### Stated problem
Put each nonblank line of the listing below into a Markdown table with the columns Row and Line. Number the rows in order and leave out the pictures.
START
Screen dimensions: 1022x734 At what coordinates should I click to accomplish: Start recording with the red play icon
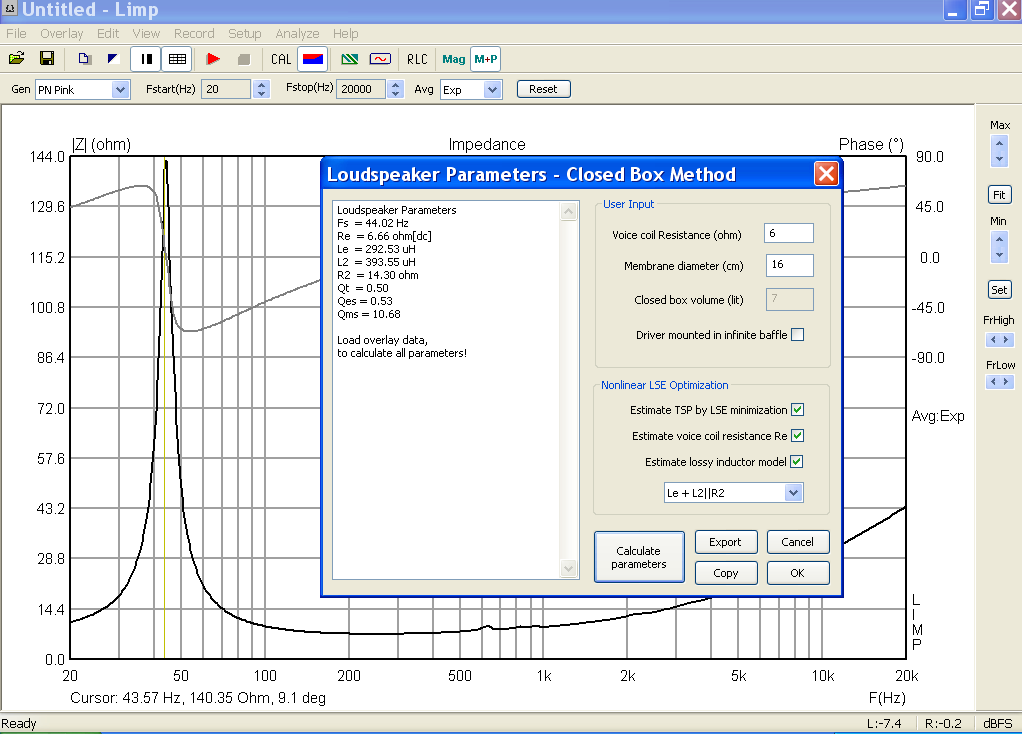pos(213,59)
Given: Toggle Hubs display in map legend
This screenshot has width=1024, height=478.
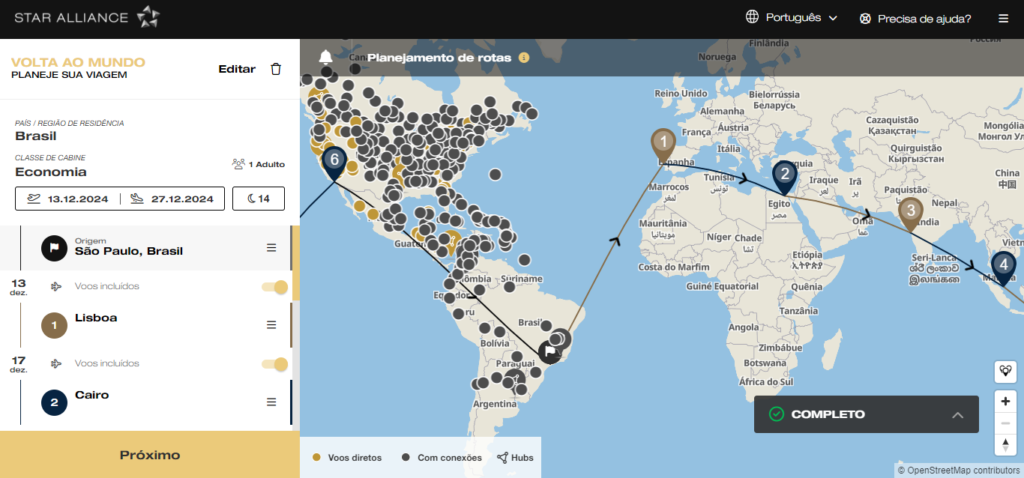Looking at the screenshot, I should tap(515, 458).
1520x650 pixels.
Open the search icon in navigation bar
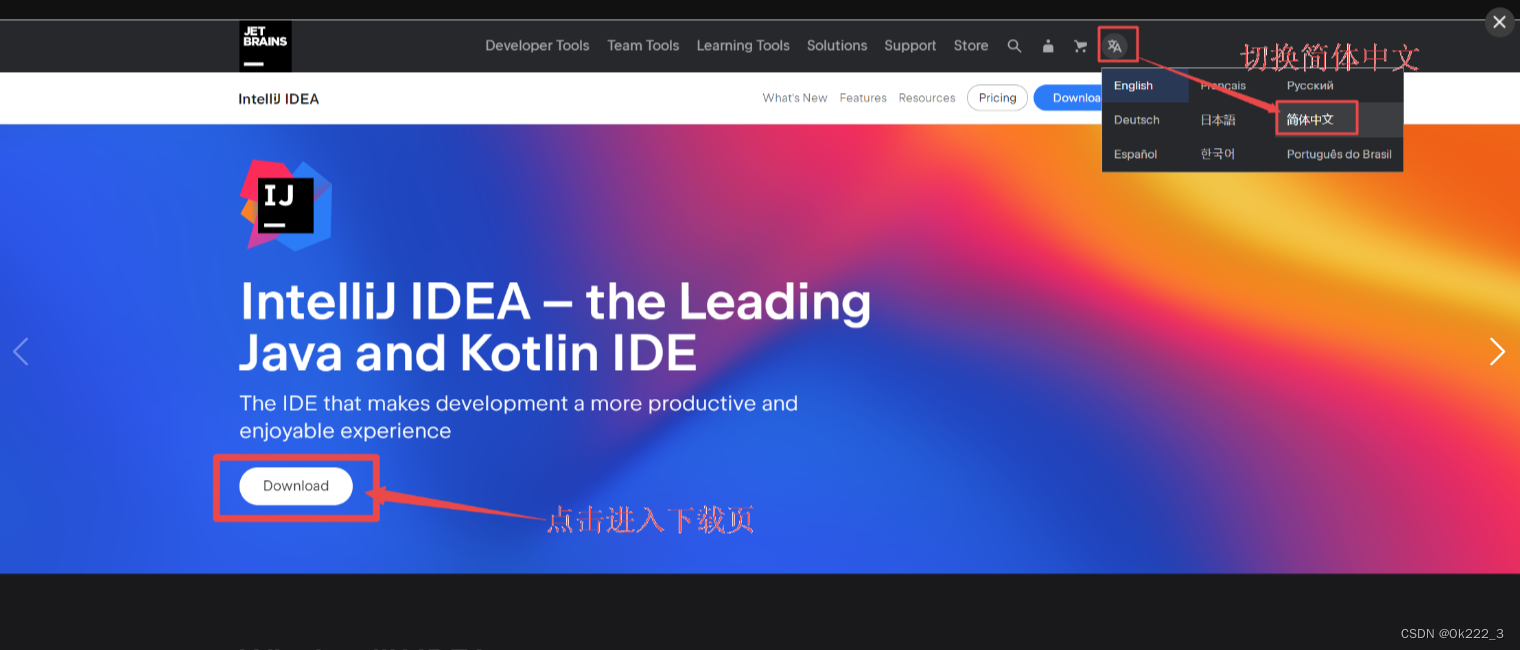[1014, 45]
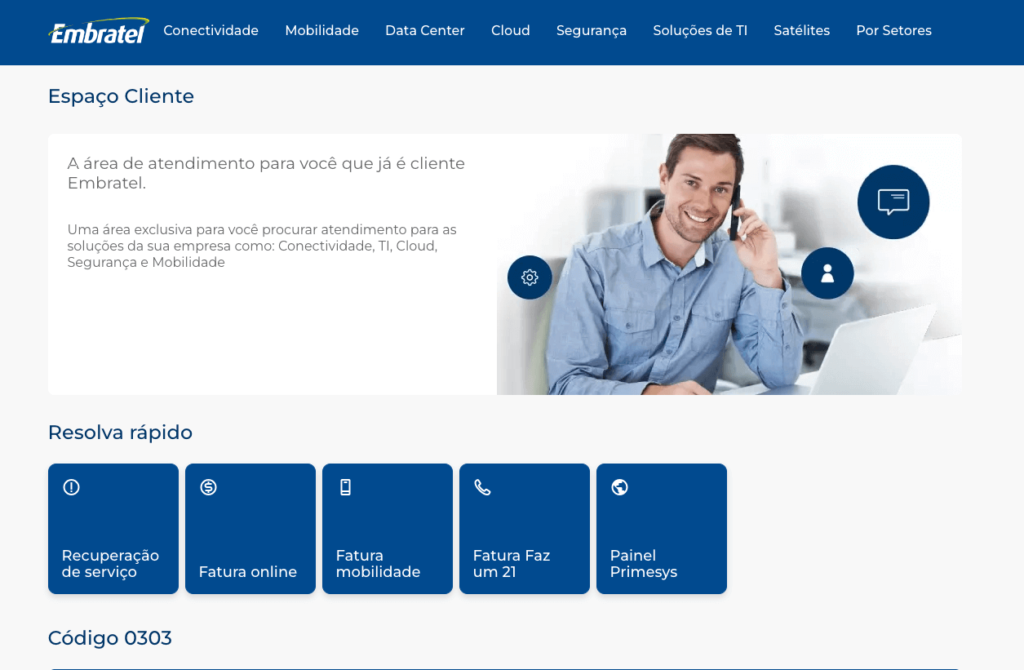Screen dimensions: 1024x670
Task: Open the Por Setores navigation dropdown
Action: (893, 30)
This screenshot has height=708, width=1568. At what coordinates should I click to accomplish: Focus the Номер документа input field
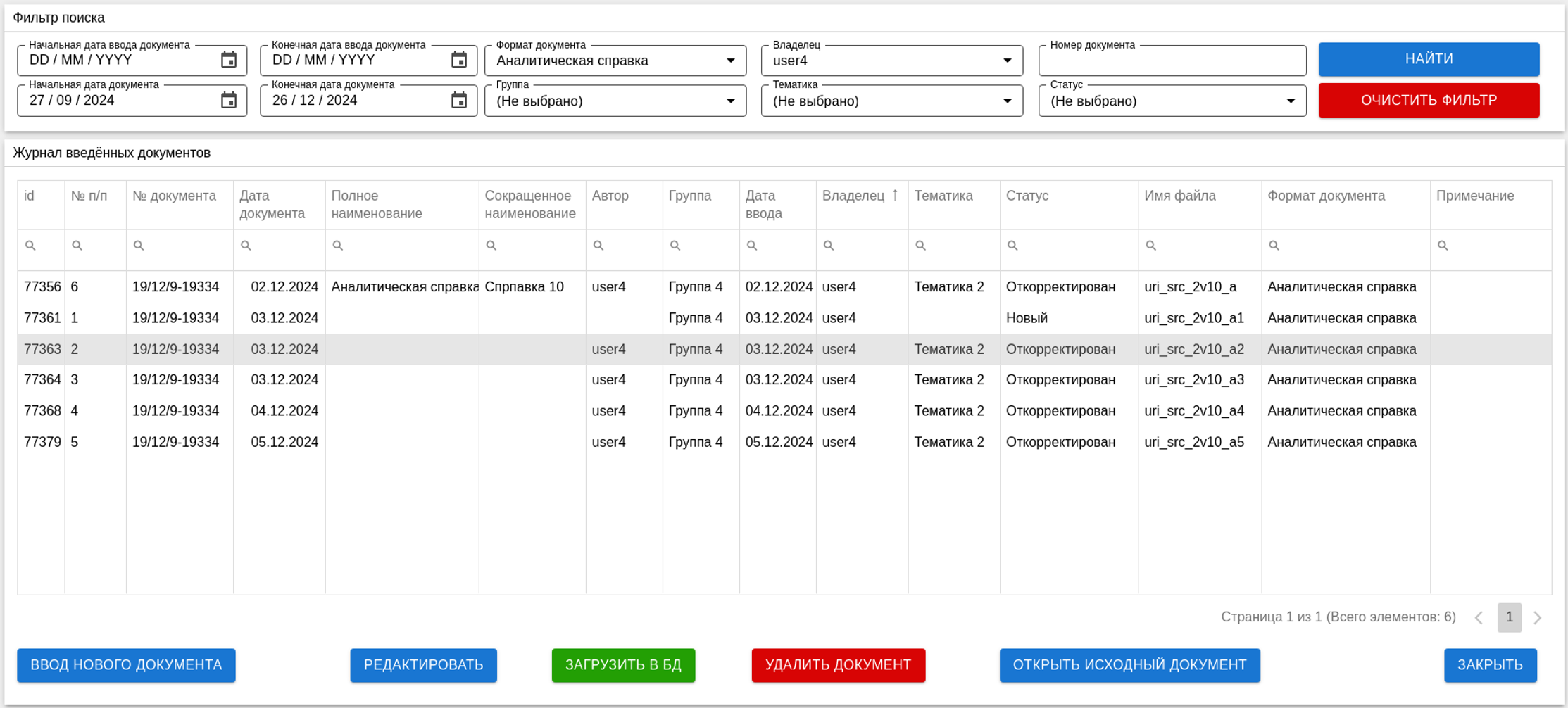pyautogui.click(x=1171, y=62)
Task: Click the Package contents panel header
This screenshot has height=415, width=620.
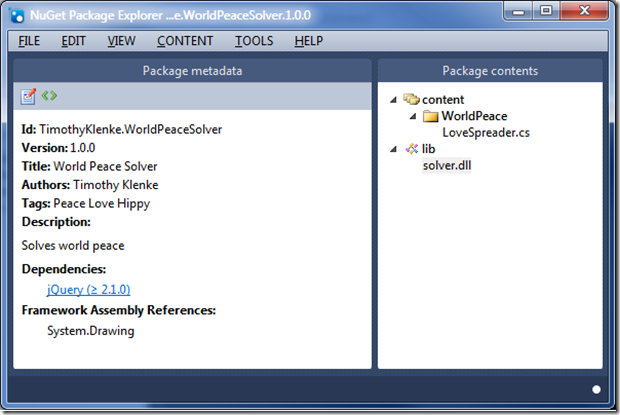Action: tap(490, 71)
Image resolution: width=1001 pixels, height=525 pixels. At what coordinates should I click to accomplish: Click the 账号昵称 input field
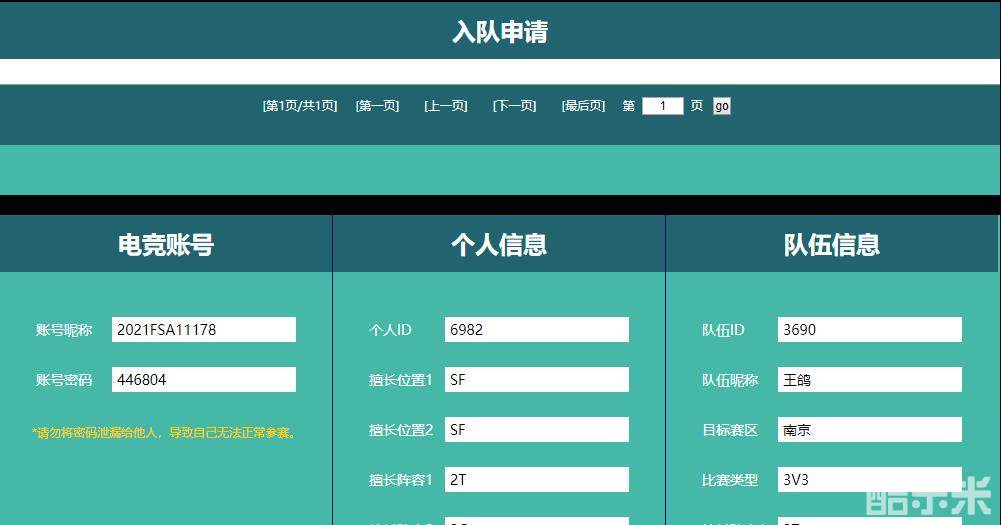(x=204, y=329)
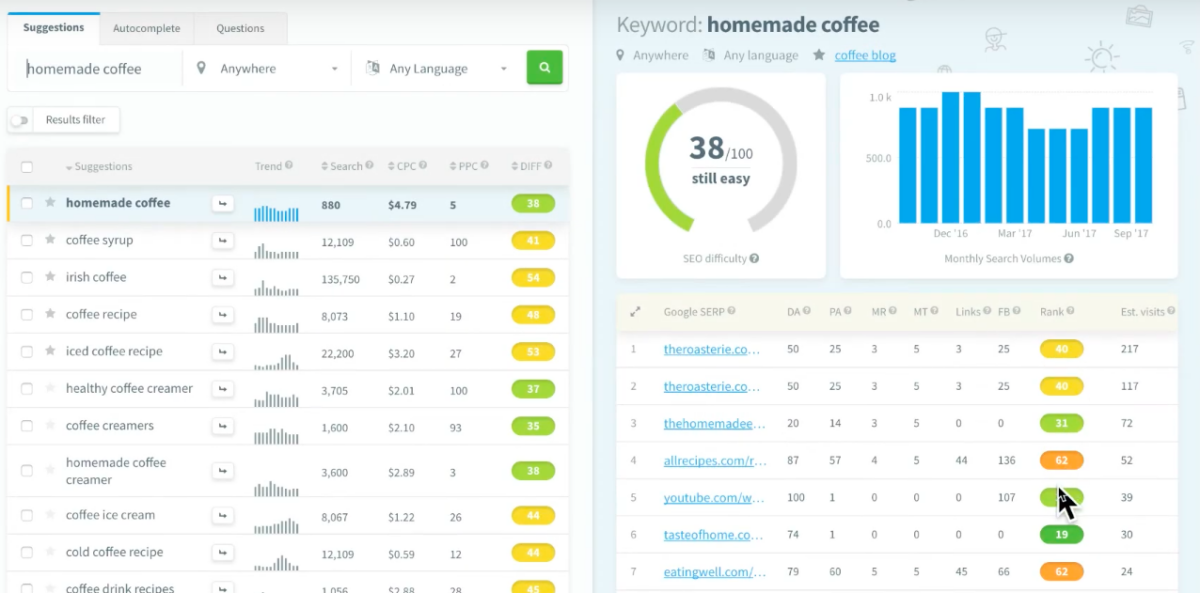
Task: Click the expand icon on Google SERP panel
Action: click(634, 311)
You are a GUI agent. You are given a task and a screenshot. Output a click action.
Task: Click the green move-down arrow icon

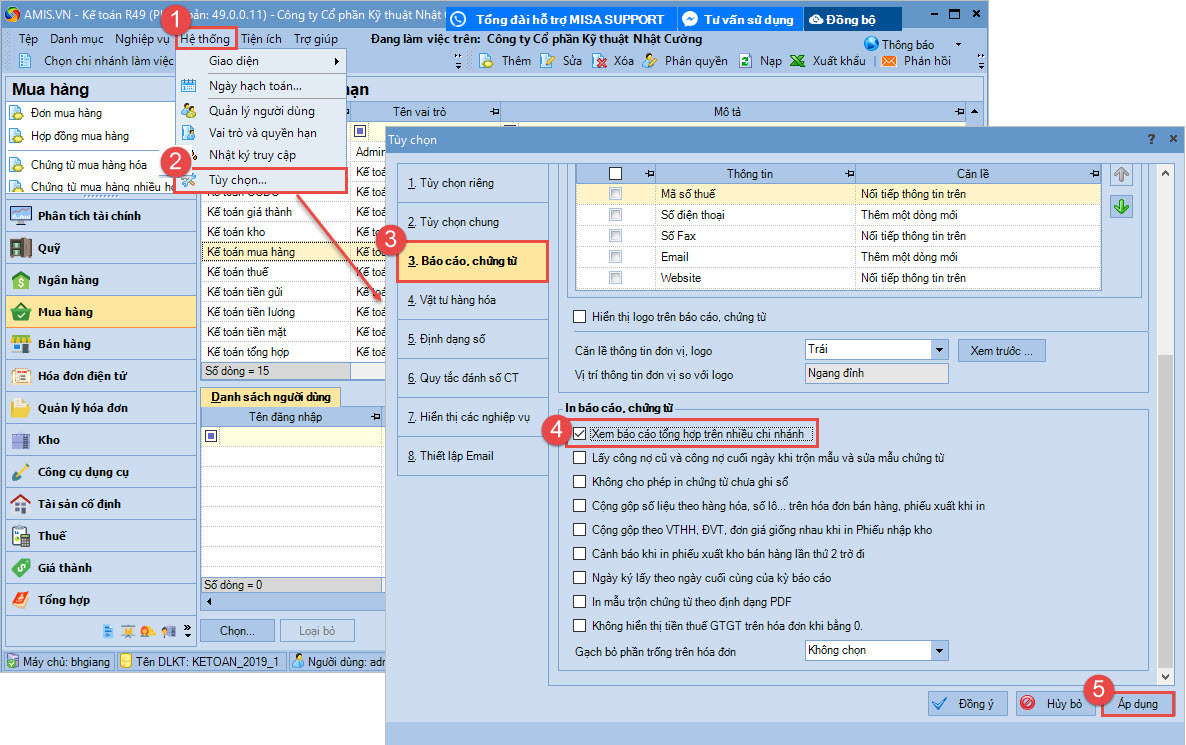(1121, 207)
END
### Complete response
| Row | Line |
|---|---|
| 1 | Screen dimensions: 1022x734 At what coordinates should I click to accomplish: Start recording with the red play icon |
| 2 | pos(213,59) |
| 3 | Given: Toggle Hubs display in map legend |
| 4 | This screenshot has width=1024, height=478. |
| 5 | Looking at the screenshot, I should tap(515, 458). |
| 6 | 1520x650 pixels. |
| 7 | Open the search icon in navigation bar |
| 8 | [1014, 45] |
| 9 | Screen dimensions: 1024x670 |
| 10 | Task: Open the Por Setores navigation dropdown |
| 11 | Action: (893, 30) |
| 12 | This screenshot has height=708, width=1568. At what coordinates should I click to accomplish: Focus the Номер документа input field |
| 13 | pyautogui.click(x=1171, y=62) |
| 14 | Task: Click the Package contents panel header |
| 15 | This screenshot has height=415, width=620. |
| 16 | Action: tap(490, 71) |
| 17 | Image resolution: width=1001 pixels, height=525 pixels. At what coordinates should I click to accomplish: Click the 账号昵称 input field |
| 18 | (x=204, y=329) |
| 19 | Task: Click the expand icon on Google SERP panel |
| 20 | Action: click(634, 311) |
| 21 | You are a GUI agent. You are given a task and a screenshot. Output a click action. |
| 22 | Task: Click the green move-down arrow icon |
| 23 | (1121, 207) |